Discovery Tools for Buried Copper Deposits in the Atacama Desert, Chile

This project established new sampling and geochemical methods to identify prospective areas for buried porphyry Cu deposits and oxide copper mineralization within gravel-covered areas. The project improved methods to detect exotic copper mineralization which forms through lateral transport of Cu bearing meteoric water and deposition within gravel sequences near oxidizing porphyry Cu deposits.

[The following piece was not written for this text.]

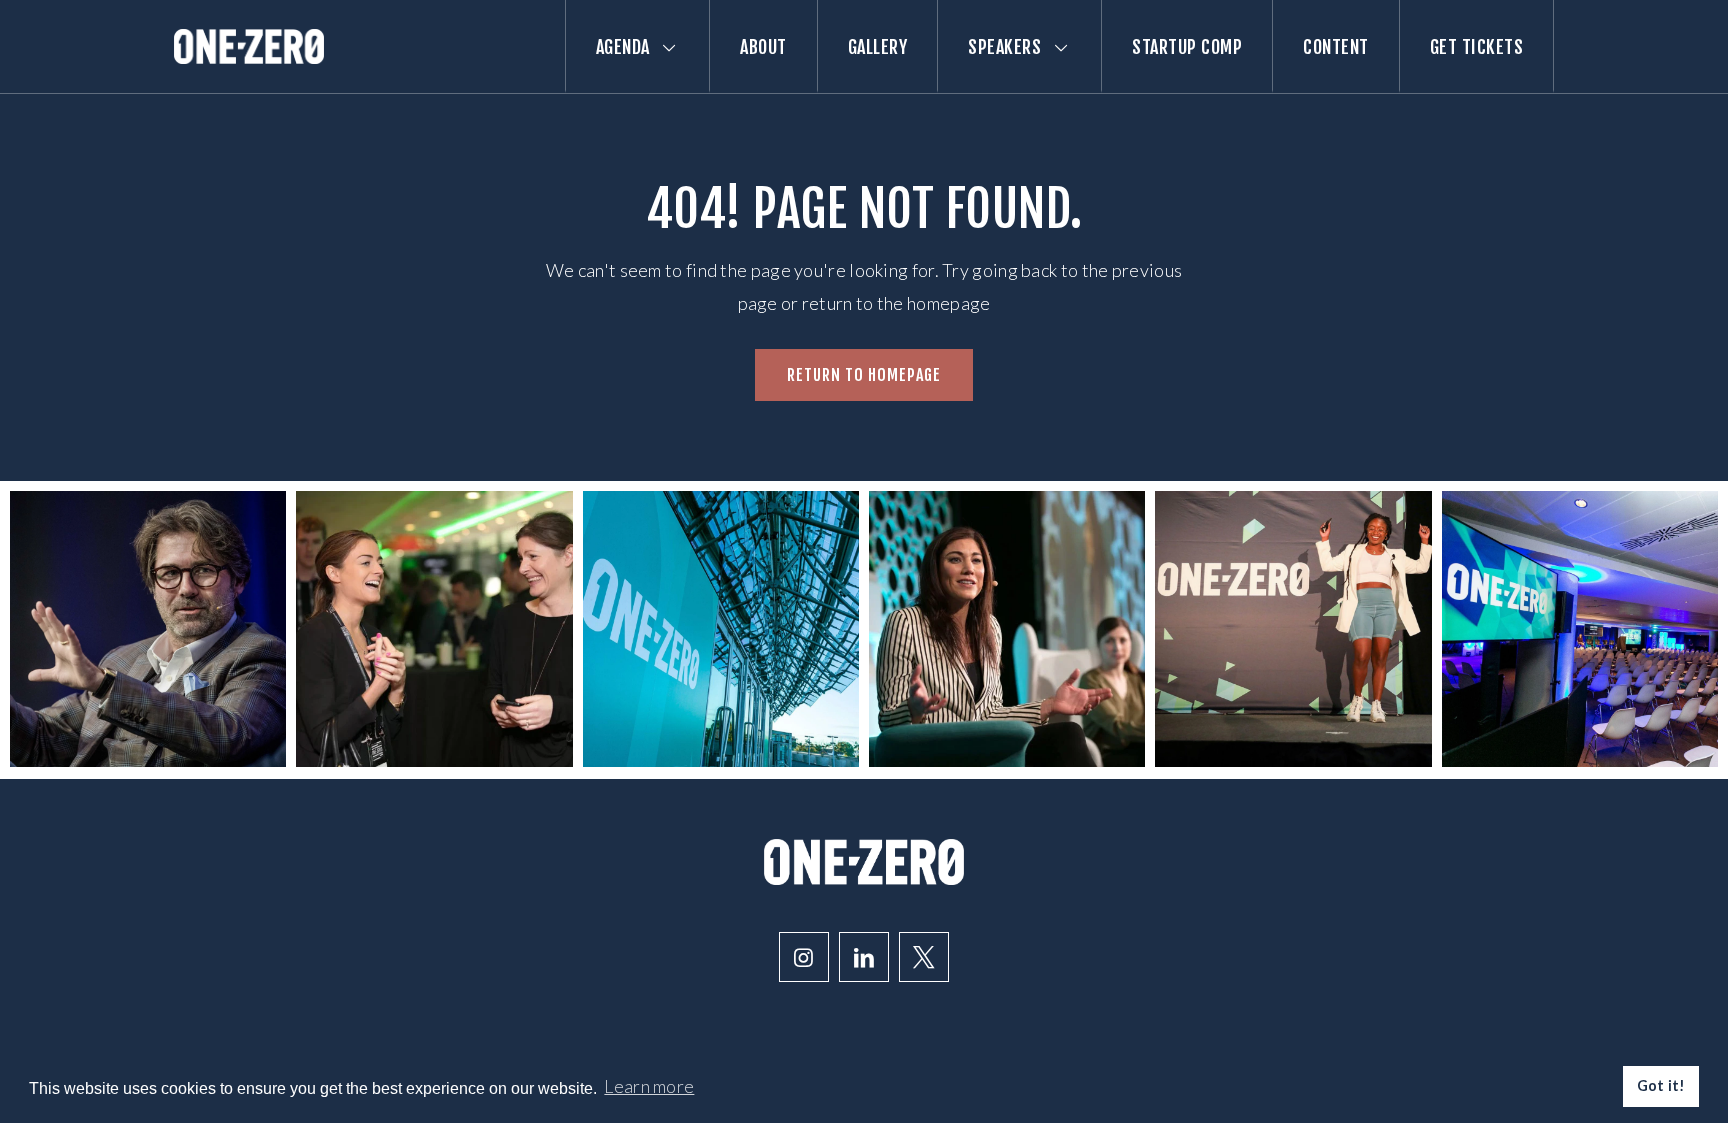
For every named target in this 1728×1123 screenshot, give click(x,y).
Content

Three project objectives were achieved:

1. Model the landscape evolution and gravel deposition in key districts and establish a methodology to delineate prospective areas based on geomorphology;
2. Establish geochemical and mineralogical exploration methods for copper deposits in gravel covered areas; and
3. Identify characteristic gravel units most prospective for exotic copper mineralization in a number of study areas in southern Peru and northern Chile.

Publications

Geochemical signature of earthquake-induced surface flooding by mineralized groundwater over the buried Atlántida Deposit, northern Chile
Alexandra Brown, Peter A. Winterburn, Thomas Bissig
Geochemistry: Exploration, Environment, Analysis (2019) geochem2018-65
https://doi.org/10.1144/geochem2018-065

Identification of the expression of earthquake-induced surface flooding by groundwater using detailed regolith mapping at the buried Atlántida Deposit, northern Chile
Alexandra Brown, Peter A. Winterburn, Thomas Bissig
Geochemistry: Exploration, Environment, Analysis (2019) geochem2018-064
https://doi.org/10.1144/geochem2018-064

Thesis

Geochemical sampling strategies for discovering buried copper porphyries, Atacama Desert, Chile

Alexandra E Brown, MSc, 2018

Abstract: Several of the world’s largest porphyry copper deposits are found in the hyper-arid Atacama Desert of Chile, yet discovery of new deposits has become increasingly challenging due to the thick gravel cover. The Atlántida porphyry copper deposit, Atacama Region, Chile, is buried under 25-80m of Neogene-Quaternary gravel and 200m of barren to low-grade bedrock. Geochemical sampling occurred over two phases to develop sampling techniques to detect buried mineralization through the gravels. Over the two phases, physicochemical measurements were recorded at each site, and AGI GoresorberTM hydrocarbon collectors were installed. Sample lines extended into background and over mineralization, staying within consistent background chemistry. Phase I samples were collected with 50m spacing. Soil samples were analyzed by Aqua Regia (Phase I) and deionized water extraction with ICP-MS (Phase I and II). Phase I deionized water extraction results indicated elevated concentrations of Mo, Re, Se, As with increasing salinity. Anomalous responses occur spatially correlated with structures on the surface, and in close proximity to highly saline pockets of material (median 2.2{4f68512a01b6c7d7b16fb2c0178fca0ea196e8717437457c5f4289110417847b} salt) identified through remote sensing used in Phase II regolith mapping. Saline pocket material was formed by seismically induced surface flooding of groundwater along faults extending to surface. Phase II sampled only saline pockets oriented along structural extent at 250m spacing. Samples (n=9) were analyzed for copper isotope composition over buried mineralization by partial digestion. Isotopic results indicate copper concentrations by partial extraction are dominantly a reflection of endogenic material. Both hydrocarbon and soil extraction results show strong structural control on anomaly formation at the surface. Strong correlations of increasing salinity and metals/metalloids (Mo, Re, Se, and Te) concentrations are observed. Elevated responses of these metals normalized to groundwater volume proxy occur directly over the deposit. The slow rate of erosion and deposition in the Atacama Desert preserves surficial anomalies as saline pockets. Targeted geochemical sampling of saline pockets along structures is a new methodology for the discovery of buried copper deposits in the Atacama Desert of Chile.